Die NPD hält es für unzulässig, dass ein Mitglied der Bundesregierung entgegen ihrer Pflicht zur parteipolitischen Neutralität derart massiv in den Wahlkampf eingreift. Sie hat beim Bundesverfassungsgericht form- und fristgemäß den Antrag gestellt, festzustellen, dass die Antragsgegnerin S das Recht der NPD auf Chancengleichheit dadurch verletzt hat, dass sie öffentlich erklärt hat, sie werde alles tun, damit die NPD nicht in den Landtag komme. S hält den Antrag für unzulässig, weil ihre Äußerungen keine rechtserheblichen Maßnahmen darstellten, die allein Gegenstand eines Organstreits sein könnten. Er sei auch unbegründet, weil ein Mitglied der Bundesregierung die Öffentlichkeit über ihre Vorstellungen in einer wichtigen politischen Frage informieren dürfe und außerdem zur Beteiligung am Wahlkampf berechtigt sei. Wie wird das BVerfG über den Antrag entscheiden?

A. Der Antrag beim BVerfG müsste zulässig sein.

I. Beim BVerfG sind Anträge nur in bestimmten Verfahren zulässig; diese sind grundsätzlich in Art. 93 GG und näher im BVerfGG geregelt. Im vorliegenden Fall könnte es sich um einen Antrag im Organstreitverfahren nach Art. 93 I Nr. 1 GG, §§ 13 Nr. 5, 63 - 67 BVerfGG handeln. Danach entscheidet das BVerfG „ über die Auslegung dieses Grundgesetzes aus Anlass von Streitigkeiten über den Umfang der Rechte und Pflichten eines obersten Bundesorgans oder anderer Beteiligter, die durch dieses Grundgesetz oder in der Geschäftsordnung eines obersten Bundesorgans mit eigenen Rechten ausgestattet sind.“

II. Beim Organstreitverfahren können grundsätzlich nur die in § 63 BVerfGG Aufgeführten Beteiligte am Verfahren sein.

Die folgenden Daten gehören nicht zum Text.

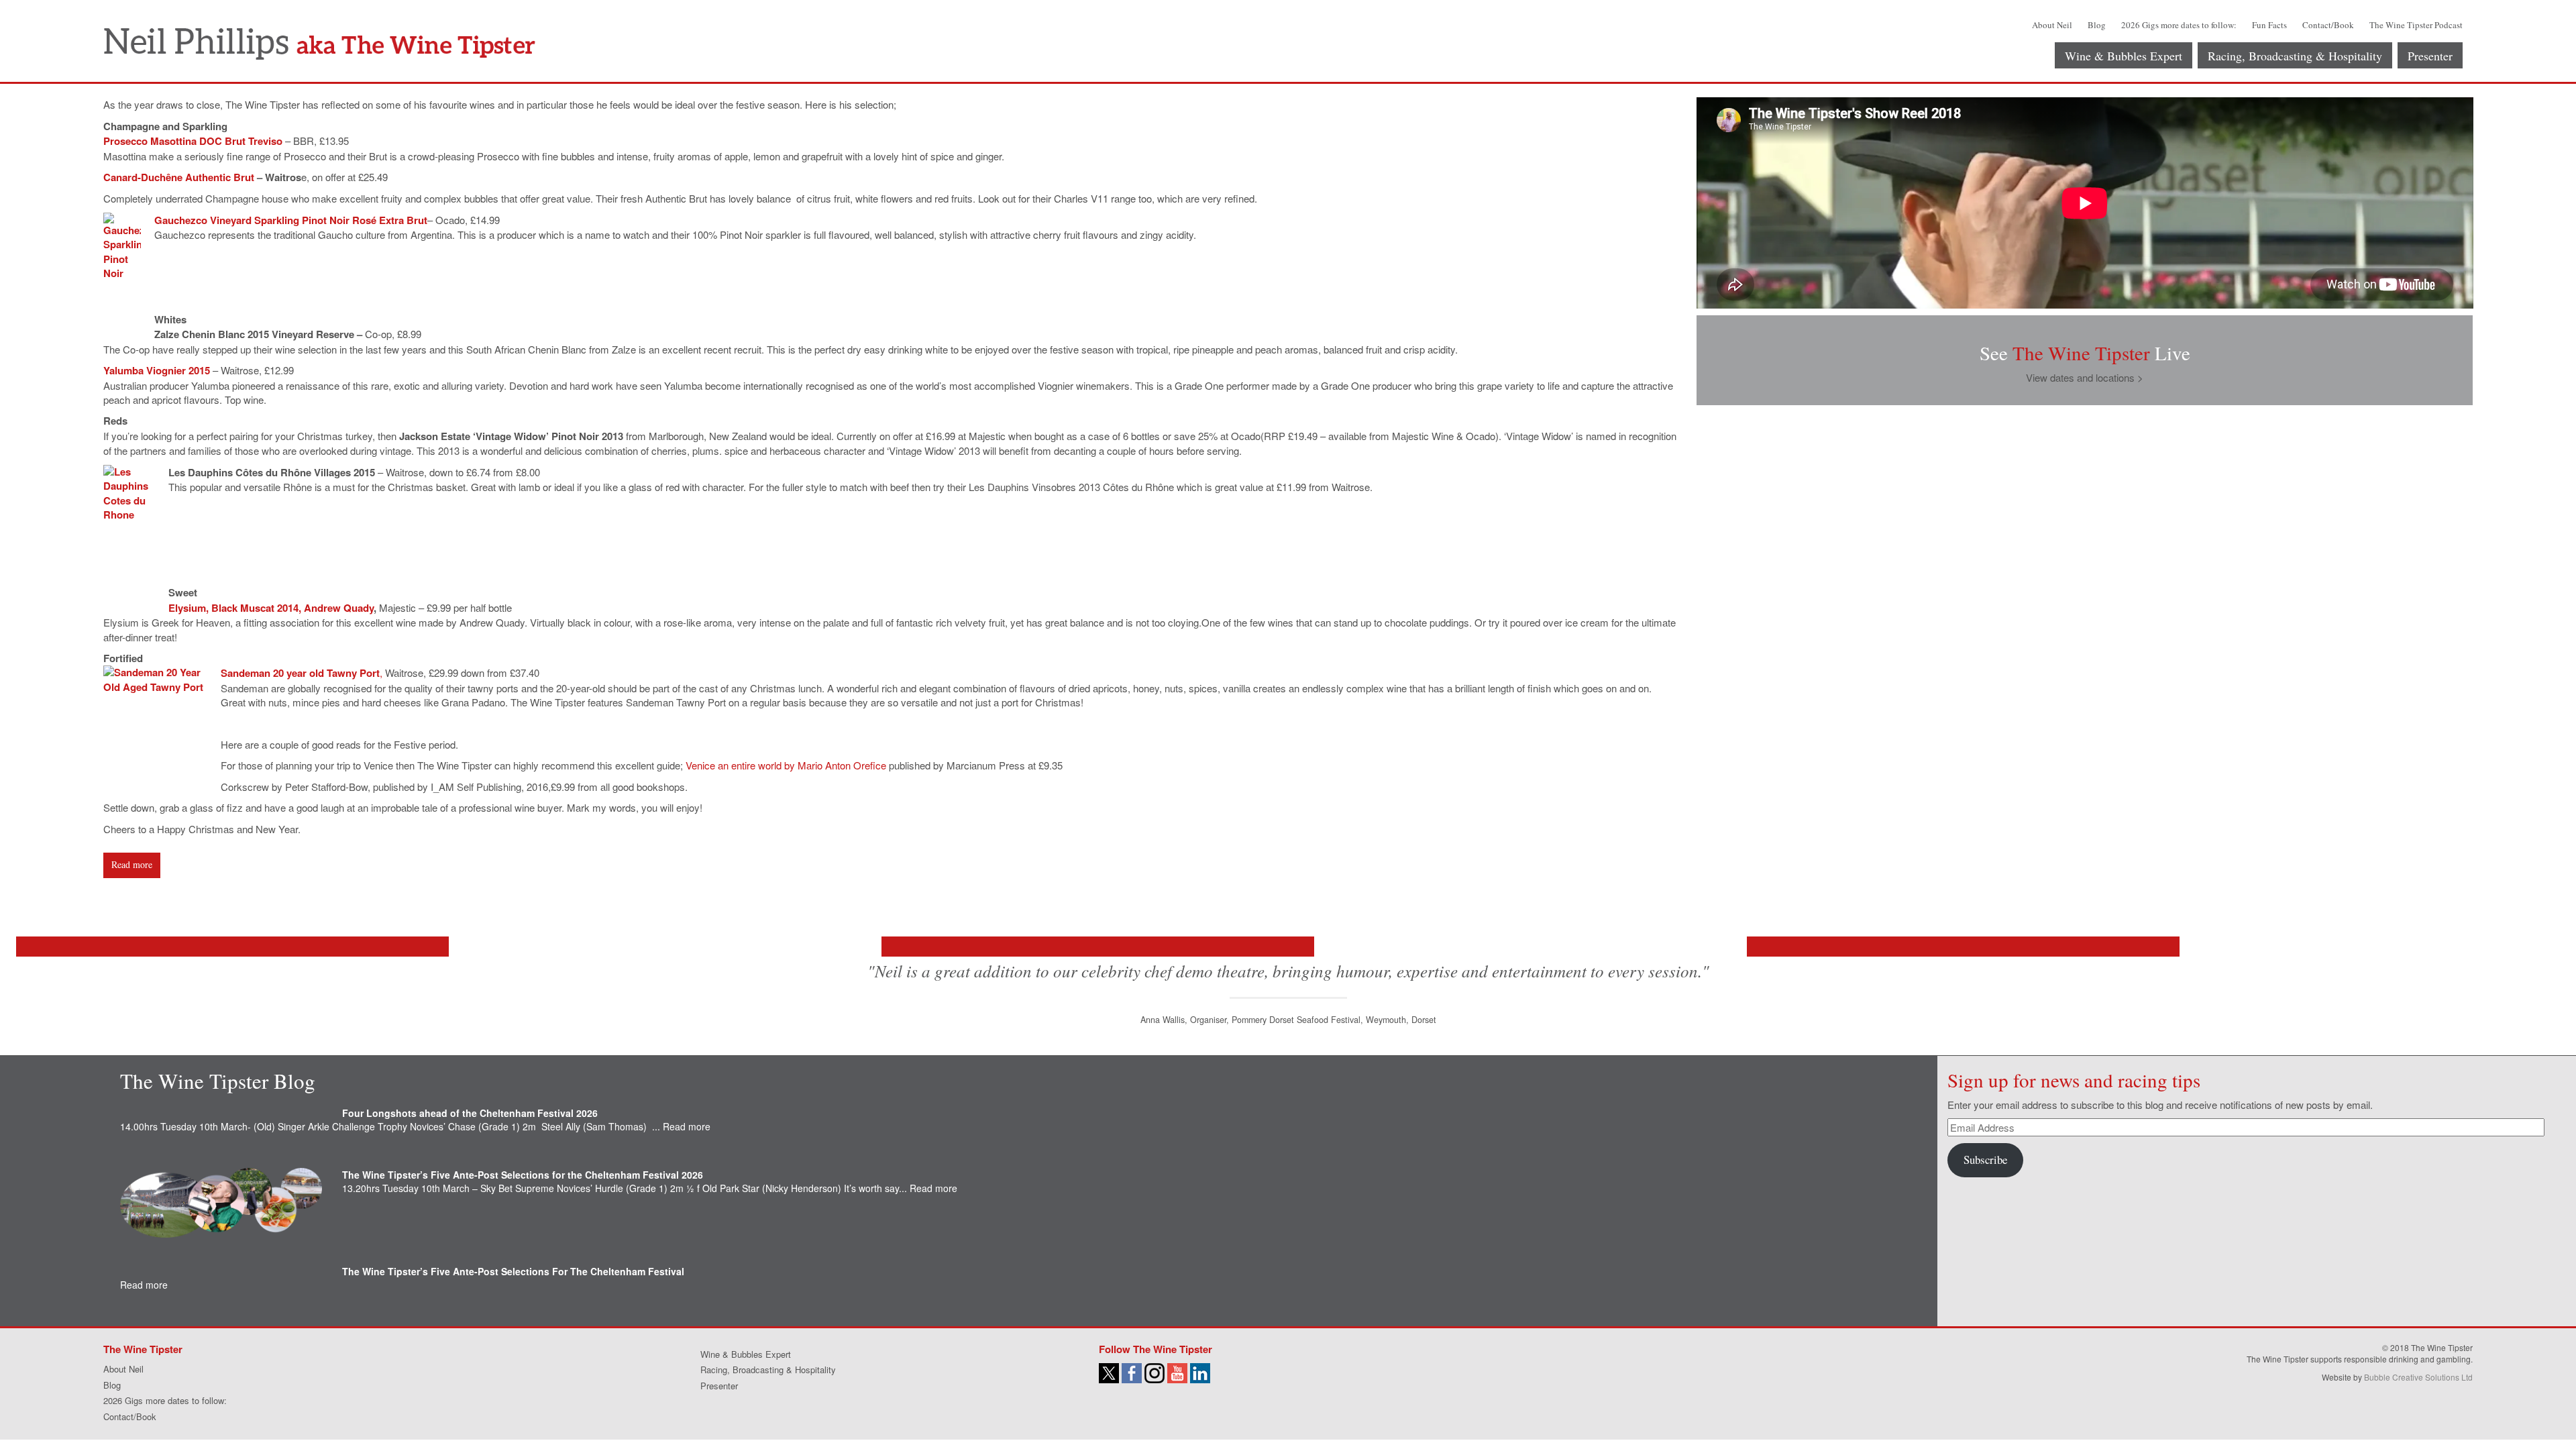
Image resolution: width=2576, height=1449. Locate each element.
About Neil (2052, 25)
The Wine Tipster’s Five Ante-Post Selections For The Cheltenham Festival (513, 1271)
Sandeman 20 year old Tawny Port (300, 672)
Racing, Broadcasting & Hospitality (2295, 56)
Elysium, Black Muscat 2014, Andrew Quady (271, 607)
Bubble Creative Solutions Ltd (2418, 1377)
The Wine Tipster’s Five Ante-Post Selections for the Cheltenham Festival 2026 (522, 1174)
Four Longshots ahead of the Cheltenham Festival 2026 (470, 1113)
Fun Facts (2269, 25)
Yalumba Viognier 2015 (156, 370)
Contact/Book (2328, 25)
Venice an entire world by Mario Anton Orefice (786, 765)
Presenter (2430, 56)
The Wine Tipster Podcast (2416, 25)
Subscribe (1985, 1159)
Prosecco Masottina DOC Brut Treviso (192, 140)
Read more (131, 864)
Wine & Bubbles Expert (2123, 56)
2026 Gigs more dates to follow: (2179, 25)
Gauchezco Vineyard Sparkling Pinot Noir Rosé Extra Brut (290, 220)
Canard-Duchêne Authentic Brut (178, 177)
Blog (2097, 25)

1. S ist als Mitglied und damit als Teil des Organs Bundesregierung, das im GG mit eigenen Rechten ausgestattet ist (Art. 64, 65), beteiligtenfähig.

2. Politische Parteien sind in § 63 BVerfG nicht auf geführt.

a) Sie haben aber durch Art. 21 GG einen verfassungsrechtlichen Status erhalten, der darauf beruht, dass sie eine politische Vorformung des Volkswillens bewirken und ihre Zielsetzung auf die Ausübung von Macht im Staat gerichtet ist. In diesem Bereich erfüllen die Parteien öffentliche Aufgaben und haben eine Rechtsstellung, die der von Staatsorganen ähnlich ist. Daraus hat das BVerfG die prozessuale Konsequenz gezogen, dass einer Partei das Organstreitverfahren zur Verfügung steht, wenn sie sich gegen die Verletzung ihres verfassungsrechtlichen Status durch ein Verfassungsorgan wendet und „um Rechte streitet, die sich aus ihrem besonderen in Art. 21 GG umschriebenen, verfassungsrechtlichen Status ergeben“ (BVerfGE 73, 1, 27; 84, 290, 299 und 304, 317/8). Zum vorliegenden Fall BVerfG [22] Der Antragstellerin steht zur Verfolgung ihres Anliegens der Organstreit gemäß Art. 93 Abs. 1 Nr. 1 GG offen. Sie verteidigt ihr Recht auf unbeeinträchtigte Teilnahme an den Thüringischen Landtagswahlen gegenüber der S als Bundesorgan.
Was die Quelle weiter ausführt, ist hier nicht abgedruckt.